By adding Rapid City, S.D., radio station KXMZ-FM to its mostly digital services, Pandora hopes to qualify for the same standard royalty rates and content agreements that tower-based stations already enjoy. It's kind of like screening your film festival winner in a handful of theaters for a week or so just to qualify for Academy Award nominations. It's just that Pandora isn't looking for awards. The new-wave radio maven just wants the same preferred publishing royalty rates and wide content access that any other radio station owner does.

Sure, the company also wants to run some experiments on its new asset, mainly to prove how a deep well of data on local music tastes can improve your broadcast-style radio playlist. But that's really just a side effect of a legal strategy.

KXMZ should let Pandora tap into a 2012 agreement between music licensing groups BMI and ASCAP on one hand and commercial radio alliance RMLC on the other. That accord includes publishing royalties at 1.7% of revenues, which is about one-third of the rate that online-only radio stations like Pandora pay.

Pandora isn't looking to cut its entire content costs by two-thirds. The RMLC agreement only covers fees due to songwriters, publishers, and composers. It doesn't include performance royalties. Fees to the artists who perform the songs on your radio go through a separate body called SoundExchange, and that's the lion's share of the total content costs.

Pandora pays 0.11 cents (or $0.0011) per song played, which translates into about $0.0165 per listener, per hour. Multiply that by 4.1 billion listener hours in the first quarter and you get a performance cost of $69 million -- 75% of Pandora's overall royalty expenses. So the KXMZ play isn't a huge game changer. There's plenty of work to be done elsewhere.

Even if this gambit plays out as expected, Pandora still fights an uphill battle in its quest for fair competition. Music licensing is an incredibly complicated thing, because it was quilted together from a string of separate congressional acts as various technologies started to overthrow the basic FM radio hegemony in the 1990s and beyond.

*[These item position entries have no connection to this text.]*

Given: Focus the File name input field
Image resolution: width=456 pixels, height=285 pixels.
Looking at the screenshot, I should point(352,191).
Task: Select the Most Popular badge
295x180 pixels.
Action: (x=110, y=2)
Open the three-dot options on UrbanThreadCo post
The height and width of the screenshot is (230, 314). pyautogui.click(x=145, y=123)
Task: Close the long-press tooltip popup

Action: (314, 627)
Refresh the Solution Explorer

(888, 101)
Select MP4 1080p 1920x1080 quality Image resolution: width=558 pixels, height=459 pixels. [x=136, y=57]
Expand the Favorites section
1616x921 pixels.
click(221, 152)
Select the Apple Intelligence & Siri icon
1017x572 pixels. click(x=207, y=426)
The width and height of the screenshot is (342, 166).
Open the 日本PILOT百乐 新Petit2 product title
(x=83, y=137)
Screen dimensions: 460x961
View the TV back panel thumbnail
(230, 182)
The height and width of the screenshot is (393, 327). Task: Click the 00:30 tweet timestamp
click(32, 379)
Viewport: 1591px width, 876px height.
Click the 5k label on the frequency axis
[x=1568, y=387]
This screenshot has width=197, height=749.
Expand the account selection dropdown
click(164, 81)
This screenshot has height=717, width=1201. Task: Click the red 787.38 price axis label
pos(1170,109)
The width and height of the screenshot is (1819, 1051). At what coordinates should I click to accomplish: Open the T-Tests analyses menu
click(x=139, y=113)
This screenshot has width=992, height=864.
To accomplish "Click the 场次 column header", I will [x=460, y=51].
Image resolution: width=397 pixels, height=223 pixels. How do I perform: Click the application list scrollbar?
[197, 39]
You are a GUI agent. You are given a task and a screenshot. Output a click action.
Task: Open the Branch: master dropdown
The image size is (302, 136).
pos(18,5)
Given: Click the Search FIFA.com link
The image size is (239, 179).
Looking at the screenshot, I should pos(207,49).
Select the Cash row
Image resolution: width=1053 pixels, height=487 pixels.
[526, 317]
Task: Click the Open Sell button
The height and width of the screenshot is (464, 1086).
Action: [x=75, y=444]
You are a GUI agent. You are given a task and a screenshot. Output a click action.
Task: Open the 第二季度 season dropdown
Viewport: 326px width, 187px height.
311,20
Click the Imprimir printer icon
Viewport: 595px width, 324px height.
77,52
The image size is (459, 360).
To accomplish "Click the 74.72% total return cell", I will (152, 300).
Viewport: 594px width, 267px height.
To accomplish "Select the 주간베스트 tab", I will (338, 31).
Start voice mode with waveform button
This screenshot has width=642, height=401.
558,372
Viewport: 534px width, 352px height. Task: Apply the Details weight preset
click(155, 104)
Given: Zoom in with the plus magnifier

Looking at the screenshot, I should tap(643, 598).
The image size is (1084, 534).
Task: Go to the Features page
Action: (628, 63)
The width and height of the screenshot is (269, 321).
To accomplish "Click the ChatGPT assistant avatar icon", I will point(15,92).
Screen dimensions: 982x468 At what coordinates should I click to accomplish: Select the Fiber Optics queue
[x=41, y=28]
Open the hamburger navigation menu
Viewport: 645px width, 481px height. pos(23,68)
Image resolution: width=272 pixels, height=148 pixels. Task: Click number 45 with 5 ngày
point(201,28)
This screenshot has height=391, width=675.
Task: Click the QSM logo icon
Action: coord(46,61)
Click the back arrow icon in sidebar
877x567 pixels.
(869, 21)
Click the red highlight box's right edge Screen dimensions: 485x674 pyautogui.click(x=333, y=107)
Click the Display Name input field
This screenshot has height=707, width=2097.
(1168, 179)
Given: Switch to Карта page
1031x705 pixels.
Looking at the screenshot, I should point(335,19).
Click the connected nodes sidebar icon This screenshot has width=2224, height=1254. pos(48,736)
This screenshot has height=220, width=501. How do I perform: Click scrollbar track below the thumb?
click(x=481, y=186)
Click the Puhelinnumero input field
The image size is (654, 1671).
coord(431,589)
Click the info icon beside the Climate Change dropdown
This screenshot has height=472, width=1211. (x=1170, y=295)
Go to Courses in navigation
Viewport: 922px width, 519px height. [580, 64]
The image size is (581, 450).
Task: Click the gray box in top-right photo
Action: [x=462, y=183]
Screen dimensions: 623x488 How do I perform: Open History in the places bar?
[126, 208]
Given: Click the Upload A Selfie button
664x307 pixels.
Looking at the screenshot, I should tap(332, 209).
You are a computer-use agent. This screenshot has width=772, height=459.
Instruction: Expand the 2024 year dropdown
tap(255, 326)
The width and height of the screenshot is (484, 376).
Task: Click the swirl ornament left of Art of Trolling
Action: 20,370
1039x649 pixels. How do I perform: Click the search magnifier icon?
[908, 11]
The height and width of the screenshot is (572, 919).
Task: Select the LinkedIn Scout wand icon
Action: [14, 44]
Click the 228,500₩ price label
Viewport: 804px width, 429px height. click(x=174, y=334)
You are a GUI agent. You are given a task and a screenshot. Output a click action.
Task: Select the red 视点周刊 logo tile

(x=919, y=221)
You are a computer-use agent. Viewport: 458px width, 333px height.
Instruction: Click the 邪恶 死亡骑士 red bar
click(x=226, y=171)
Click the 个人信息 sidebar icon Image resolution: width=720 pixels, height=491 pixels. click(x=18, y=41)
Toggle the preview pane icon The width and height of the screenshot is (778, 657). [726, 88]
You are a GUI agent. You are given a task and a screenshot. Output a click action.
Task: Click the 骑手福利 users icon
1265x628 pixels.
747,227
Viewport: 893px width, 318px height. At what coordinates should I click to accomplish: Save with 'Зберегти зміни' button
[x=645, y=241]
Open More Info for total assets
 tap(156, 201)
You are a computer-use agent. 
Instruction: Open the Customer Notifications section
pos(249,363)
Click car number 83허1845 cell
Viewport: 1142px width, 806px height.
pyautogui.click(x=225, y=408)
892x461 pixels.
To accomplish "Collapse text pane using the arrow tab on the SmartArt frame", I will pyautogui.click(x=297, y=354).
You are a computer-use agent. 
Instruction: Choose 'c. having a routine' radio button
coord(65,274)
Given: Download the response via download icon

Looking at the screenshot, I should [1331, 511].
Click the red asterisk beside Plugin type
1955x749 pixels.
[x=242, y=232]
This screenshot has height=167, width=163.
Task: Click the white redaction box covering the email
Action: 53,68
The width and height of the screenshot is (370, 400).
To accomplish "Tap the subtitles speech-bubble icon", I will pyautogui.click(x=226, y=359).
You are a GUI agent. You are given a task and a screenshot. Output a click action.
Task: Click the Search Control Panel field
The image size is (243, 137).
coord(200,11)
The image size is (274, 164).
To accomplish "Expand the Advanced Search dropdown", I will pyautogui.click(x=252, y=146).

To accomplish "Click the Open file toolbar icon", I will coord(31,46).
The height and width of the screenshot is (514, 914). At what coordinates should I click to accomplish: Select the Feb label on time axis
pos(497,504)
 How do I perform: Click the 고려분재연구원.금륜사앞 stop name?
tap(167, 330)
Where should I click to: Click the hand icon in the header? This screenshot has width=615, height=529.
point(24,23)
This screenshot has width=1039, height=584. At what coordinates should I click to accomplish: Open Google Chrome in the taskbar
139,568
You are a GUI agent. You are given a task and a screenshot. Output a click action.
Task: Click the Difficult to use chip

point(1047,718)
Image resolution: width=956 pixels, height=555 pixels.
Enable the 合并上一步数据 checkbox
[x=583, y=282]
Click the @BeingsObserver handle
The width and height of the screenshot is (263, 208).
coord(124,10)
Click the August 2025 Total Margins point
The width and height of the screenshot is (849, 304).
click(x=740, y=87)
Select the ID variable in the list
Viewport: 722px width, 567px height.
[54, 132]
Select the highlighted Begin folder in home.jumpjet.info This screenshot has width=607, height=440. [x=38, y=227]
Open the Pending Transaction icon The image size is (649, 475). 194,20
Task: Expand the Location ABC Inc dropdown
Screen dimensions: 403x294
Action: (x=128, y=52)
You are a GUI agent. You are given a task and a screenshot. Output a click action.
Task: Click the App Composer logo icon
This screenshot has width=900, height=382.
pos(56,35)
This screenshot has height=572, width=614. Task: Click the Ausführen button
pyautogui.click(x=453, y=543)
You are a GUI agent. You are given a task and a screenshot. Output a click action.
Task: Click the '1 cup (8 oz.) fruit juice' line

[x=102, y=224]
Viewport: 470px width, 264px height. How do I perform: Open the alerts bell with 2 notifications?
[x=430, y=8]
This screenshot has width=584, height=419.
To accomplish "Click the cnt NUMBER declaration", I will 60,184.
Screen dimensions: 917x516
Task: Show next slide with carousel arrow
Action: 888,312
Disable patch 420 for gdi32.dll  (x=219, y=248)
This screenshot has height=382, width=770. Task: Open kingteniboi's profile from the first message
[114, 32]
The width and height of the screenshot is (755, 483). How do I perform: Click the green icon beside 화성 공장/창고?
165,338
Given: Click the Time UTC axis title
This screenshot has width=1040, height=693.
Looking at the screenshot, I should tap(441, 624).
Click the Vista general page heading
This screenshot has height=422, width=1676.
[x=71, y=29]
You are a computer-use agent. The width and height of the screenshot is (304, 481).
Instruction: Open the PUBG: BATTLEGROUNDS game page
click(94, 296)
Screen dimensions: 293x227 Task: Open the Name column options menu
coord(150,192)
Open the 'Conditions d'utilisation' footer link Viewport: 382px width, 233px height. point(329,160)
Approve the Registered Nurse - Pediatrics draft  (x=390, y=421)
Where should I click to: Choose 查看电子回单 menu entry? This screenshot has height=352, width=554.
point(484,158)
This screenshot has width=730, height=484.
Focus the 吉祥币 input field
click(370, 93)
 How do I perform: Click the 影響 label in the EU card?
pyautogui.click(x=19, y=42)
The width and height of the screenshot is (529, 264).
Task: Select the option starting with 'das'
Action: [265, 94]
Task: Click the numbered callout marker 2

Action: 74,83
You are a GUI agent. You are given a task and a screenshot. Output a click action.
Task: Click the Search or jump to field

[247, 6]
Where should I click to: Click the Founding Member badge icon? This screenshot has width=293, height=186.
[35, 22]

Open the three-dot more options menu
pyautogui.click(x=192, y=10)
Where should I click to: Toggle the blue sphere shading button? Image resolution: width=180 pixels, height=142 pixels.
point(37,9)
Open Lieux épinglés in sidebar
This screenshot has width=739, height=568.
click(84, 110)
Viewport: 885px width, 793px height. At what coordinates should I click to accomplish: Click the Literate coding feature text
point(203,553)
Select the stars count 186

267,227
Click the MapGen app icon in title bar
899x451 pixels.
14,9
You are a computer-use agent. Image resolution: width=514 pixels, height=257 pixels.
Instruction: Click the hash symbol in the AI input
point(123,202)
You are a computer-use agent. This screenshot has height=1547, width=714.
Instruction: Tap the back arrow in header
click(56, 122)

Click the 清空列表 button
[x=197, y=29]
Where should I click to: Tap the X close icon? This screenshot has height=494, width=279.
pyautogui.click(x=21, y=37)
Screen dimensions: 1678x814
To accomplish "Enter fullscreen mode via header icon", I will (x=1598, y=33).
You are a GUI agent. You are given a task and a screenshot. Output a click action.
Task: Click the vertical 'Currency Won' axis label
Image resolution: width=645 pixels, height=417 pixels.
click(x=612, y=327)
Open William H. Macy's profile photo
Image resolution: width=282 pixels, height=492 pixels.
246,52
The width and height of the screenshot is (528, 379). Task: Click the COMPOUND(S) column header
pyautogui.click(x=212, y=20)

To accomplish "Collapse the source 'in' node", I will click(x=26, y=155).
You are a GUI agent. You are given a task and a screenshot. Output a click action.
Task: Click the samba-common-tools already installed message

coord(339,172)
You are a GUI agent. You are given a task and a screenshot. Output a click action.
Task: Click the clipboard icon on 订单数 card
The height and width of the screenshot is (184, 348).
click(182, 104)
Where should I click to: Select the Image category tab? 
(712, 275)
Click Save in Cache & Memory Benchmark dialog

As Pandora CEO Joe Kennedy said at a Goldman Sachs conference in February, "We now have a patchwork of radio-related legislation, where broadcast radio pays nothing to performing artists and labels. There's this '95 law that governs satellite and cable radio, the '98 law for Internet radio, it's different from the '95 law, and so you have this patchwork." And that's just the fundamental legal framework, to say nothing of later deals and court orders pertaining to one special interest group after another.

Pandora pays one rate for songs from one record label and some different rate for another label's content. Sirius XM Radio (SIRI -0.94%) has a totally different menu of, again, very different rates -- even if you're streaming songs through Sirius' web browser interface or smartphone app. Looking at traditional radio giant CBS (PARA -0.55%) and the picture changes drastically again, usually toward lower or nonexistent rates.

It's hardly a fair market and Pandora is on the losing end of every comparison.

The exciting upshot of all this is, of course, what happens if and when Pandora reaches that elusive goal of fair competition across various content delivery platforms. Lower Pandora's rates to match the broader radio industry, and profits will shoot sky-high. Reaching parity by raising the rates on today's Most Favored Nation players instead, and they will need to take extreme measures to stay profitable. More advertising, premium subscription services, whatever it takes to keep the gravy train rolling. In that situation, Pandora can steal a ton of market share by doing nothing.